▸ **Extrait cité**:

Le nombre et le type de sujets à recruter (ex : sujets sains ? Patients ? Quelle maladie ? Combien ? Où les recruter et les tester ? Combien de temps cela va prendre par personne ?) ? Quels outils devront être utilisés (ex : questionnaires à faire passer ? Interview ? Observation ? Tâches à réaliser sur ordinateur ou avec des objets ?) ? Combien de temps (semaines ou mois, voire années) a-t-on pour réaliser l’expérience ?

Deuxième étape : l’accord éthique

L’accord éthique est obligatoire avant de réaliser toute expérience. Un dossier doit être soumis à un comité d’éthique en reprenant l’état actuel des connaissances sur le sujet qui sera étudié, ce que le chercheur compte faire et avec quels moyens, quelle institution ou laboratoire va encadrer le chercheur et son étude, et ce qu’il espère obtenir comme résultat. Il doit aussi mettre en avant toutes les précautions prises pour le bien-être des volontaires qui seront testés dans l’expérience. Cet aspect est très important pour le respect de la déontologie. 

On doit garantir l’anonymat des participants, obtenir leur consentement signé, leur expliquer au début ou à la fin de l’étude les vrais objectifs poursuivis, leur laisser la possibilité de poser toutes les questions qu’ils veulent, et rappeler qu’ils sont volontaires et libres de partir quand ils le souhaitent sans fournir de raison. Si des risques existent (psychologiques ou autre), ils doivent être signalés et justifiés, ainsi que les moyens qui seront mis en oeuvre pour aider les participants si cela arrive.

Les comités d’éthique avec agrément complet sont composés d’experts et sont généralement rattachés à un hôpital universitaire. Ils devront évaluer plusieurs points : la faisabilité, la pertinence du sujet, les risques associés (aucun ou, s’il y en a, sont-ils justifiés par la problématique étudiée et quels sont les moyens qui seront mis en œuvre pour aider), si le chercheur assure que les personnes impliquées dans l’étude seront informées des objectifs de l’étude, garantie de leur anonymat, s’assurer qu’elles donneront leur consentement pour leur participation, qu’elles auront la possibilité de poser toutes les questions nécessaires avant, pendant, et après l’étude, etc.

Le chercheur obtiendra une réponse qui soit validera son projet, soit nécessitera quelques changements plus ou moins importants avant de resoumettre le projet pour approbation finale.

À noter que des comités avec agrément partiel existent, comme c’est le cas au Beau Vallon. Ce genre de comité s’assure que l’étude qui sera réalisée réponde bien aux critères que nous avons en interne, pour éventuellement demander de légers ajustements. Ils n’ont cependant pas les mêmes pouvoirs que les comités avec agrément complet.

L’expérience peut alors commencer.

▸ **Données à analyser**:
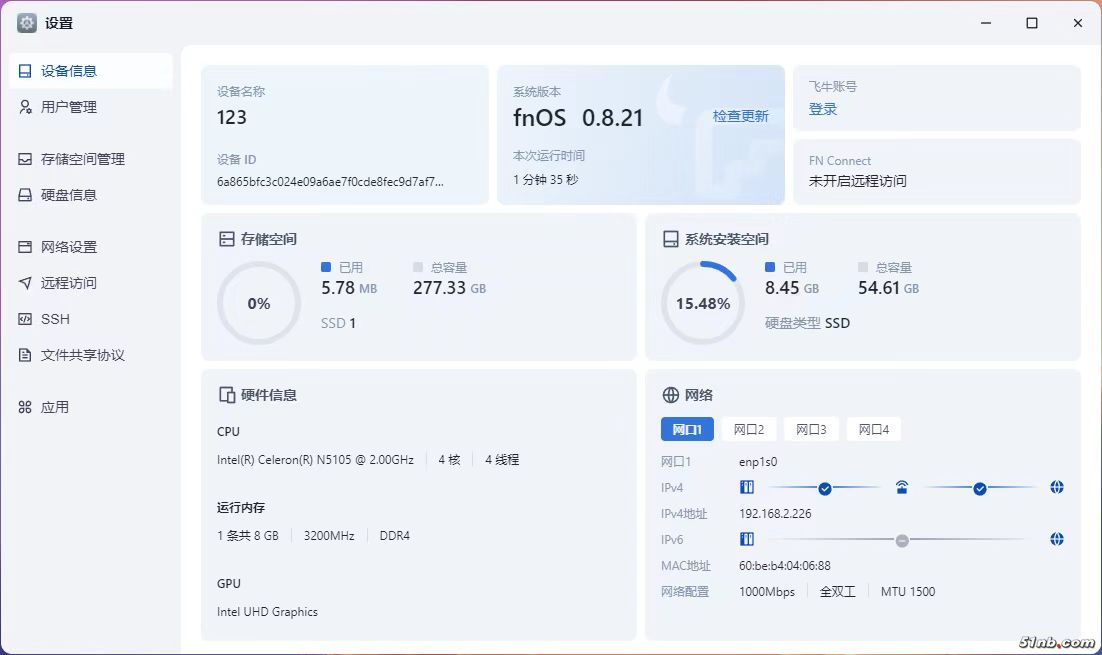1102x655 pixels.
Task: Click the settings gear icon in title bar
Action: pos(27,23)
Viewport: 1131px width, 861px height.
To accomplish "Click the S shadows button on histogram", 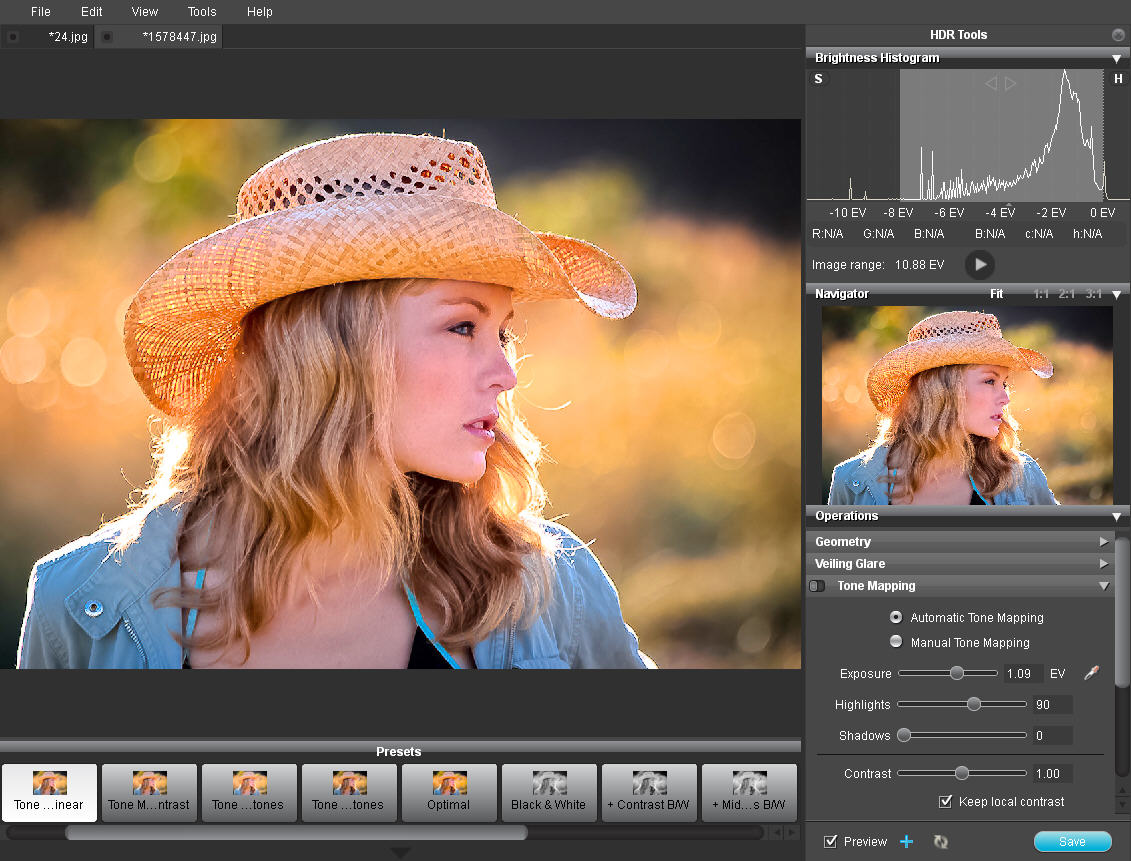I will pyautogui.click(x=819, y=79).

▸ **Consigne 1**: D’après l’extrait sur l’accord éthique, à quel type d’établissement les comités d’éthique avec agrément complet sont-ils généralement rattachés ?
▸ **Consigne 2**: Indiquez si chacune des affirmations suivantes concorde avec l’extrait sur l’accord éthique, en citant les mots qui tranchent : (a) L’accord éthique peut être obtenu une fois l’expérience commencée. (b) Les participants peuvent quitter l’étude sans se justifier. (c) Les comités avec agrément partiel disposent des mêmes pouvoirs que les comités avec agrément complet.
Appuyez-vous uniquement sur l’extrait pour répondre.

▸ **Réponse rédigée 1**: Ils sont généralement rattachés à un hôpital universitaire.

▸ **Réponse rédigée 2**:
(a) Non : « L’accord éthique est obligatoire avant de réaliser toute expérience. »
(b) Oui : « libres de partir quand ils le souhaitent sans fournir de raison »
(c) Non : « Ils n’ont cependant pas les mêmes pouvoirs que les comités avec agrément complet. »